Authors: LKHAGVADORJ, SENDER - IOWA STATE UNIVERSITY; QU, LONG - IOWA STATE UNIVERSITY; CAI, WEIGUO - IOWA STATE UNIVERSITY; COUTURE, OLIVER - IOWA STATE UNIVERSITY; WANG, YANFANG - IOWA STATE UNIVERSITY; ANDRSON, LLOYD - IOWA STATE UNIVERSITY; DEKKERS, JACK - IOWA STATE UNIVERSITY; ETTLETON, DAN - IOWA STATE UNIVERSITY; TUGGLE, CHRISTOPHER - IOWA STATE UNIVERSITY; Barb, Claude; Hausman, Gary; REKAYA, ROMDHANE - UNIVERSITY OF GEORGIA

Submitted to: International Conference on Animal Genetics
Publication Type: Abstract Only
Publication Acceptance Date: 6/30/2006
Publication Date: 8/1/2006
Citation: Lkhagvadorj, S., Qu, L., Cai, W., Couture, O., Wang, Y., Andrson, L., Dekkers, J., Ettleton, D., Tuggle, C., Barb, C.R., Hausman, G.J., Rekaya, R. 2006. Use of transcriptional profiling to understand genetic mechanisms controlling feed intake and efficiency in pigs [abstract]. 30th International Conference on Animal Genetics. p. C532.

Interpretive Summary:

Technical Abstract: Feed is the major variable cost in pork production. Determination of genetic mechanisms that control feed intake (FI) and feed efficiency (FE) remains a major challenge for the improvement of FE and FI. Although feed is associated with production traits such as growth and composition, considerable variation in FE and FI exists independent of these traits. This variability is called residual feed intake (RFI) and has heritability of 15-40% in pigs. In this study, using transcriptional profiling of key tissues, we aimed to identify genetic mechanisms differing between control pigs and pigs that have been under selection for low RFI for three generations.
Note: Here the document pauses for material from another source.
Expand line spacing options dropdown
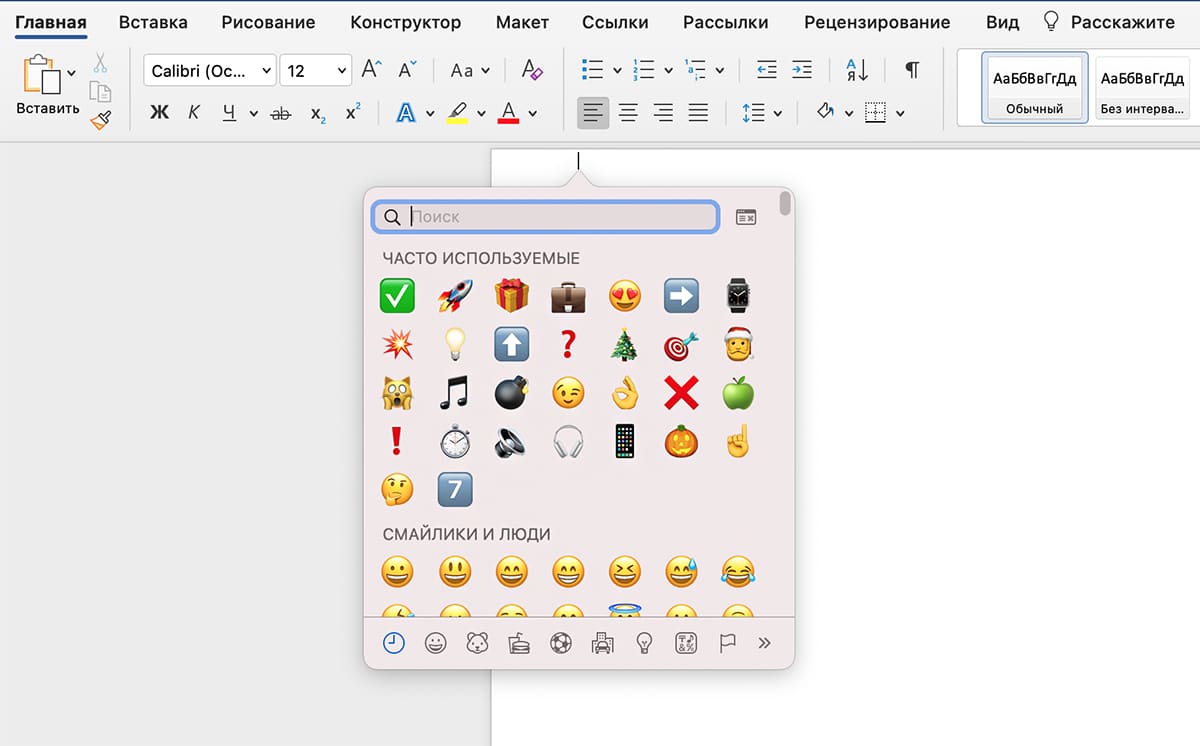This screenshot has height=746, width=1200. tap(777, 113)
A further aim was to determine the pathways responding to feed restriction within these lines and any line x treatment interactions resulting in gene expression differences. Low RFI pigs (n=4) and control pigs (n=4) were allowed feed ad libitum or were feed restricted to 80% of maintenance for 7 days in a complete 2 x 2 factorial design. Total RNA was isolated from liver and fat tissues from all pigs, and analyzed using hybridization to the 24,123 probe set Affymetrix Porcine GenechipTM. A mixed linear model was fit to each tissue and each gene using SAS Proc Mixed. Preliminary results indicate that 2,809 genes in fat (p<0.04, q<0.2; among which 1,219 genes with q<0.15) and 61 genes in liver (p<0.001, q<0.2) showed differential expression in response to feed restriction. Also, 1,247 genes (p<0.02, q<0.2; among which 344 genes with q<0.15) showed differential expression between low RFI and control pigs and 38 genes (p<0.001, q<0.2) showed a line x feed interaction in liver. Based on these results, candidate genes will be selected as a first step in hypothesis formation. Along with blood hormone assays, confirmation of expression of candidate genes will be performed to determine potential pathways that control FI and FE in pigs.